Health-Status Insurance: How Markets Can Provide Health Security
by John H. Cochrane
Executive Summary
None of us has health insurance, really. If you develop cancer or heart disease, have a stroke, or discover a genetic problem; if you have any long-term disease; if you then lose your job, are divorced, or just outgrow your parents’ plan, you can lose health insurance. You now have a pre-existing condition. Insurance will be enormously expensive if it’s available at all. This fact is, I think, the single most powerful force pushing us toward some sort of nationalized health insurance system or additional layers of intrusive regulation.
There are three keys to letting markets provide long-term health insurance. First, we must remove restrictions on risk-based premiums, so that sick people pay higher premiums than healthy ones.
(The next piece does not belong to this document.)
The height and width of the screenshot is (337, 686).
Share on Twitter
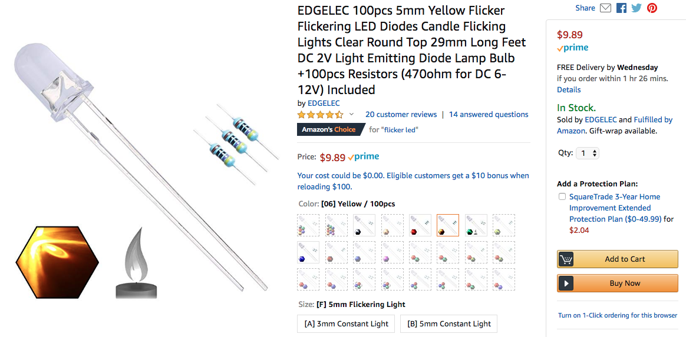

Second, and most critically, we must clear the way for markets to offer “health-status insurance” which, in exchange for an upfront payment, will give people the money to pay higher medical-insurance premiums if they get sick. The bulk of this article describes in detail how the combination of medical and health-status insurance works, how it how it could provide truly lifetime, portable insurance, and how it would foster an unprecedented level of competition in health care, even for the sickest of patients. Third, we must remove the legal and regulatory artifacts that favor employer-based insurance or other long-term pools over individual-based insurance.
These steps are the opposite of most current policy proposals, which would further limit risk-based pricing, force insurers to take all comers, strengthen employer-based or other pools, or introduce national health insurance. Those proposals can only help to solve the long-term insurance problem by destroying market competition – the only force that can continuously deliver better medical care at a lower cost.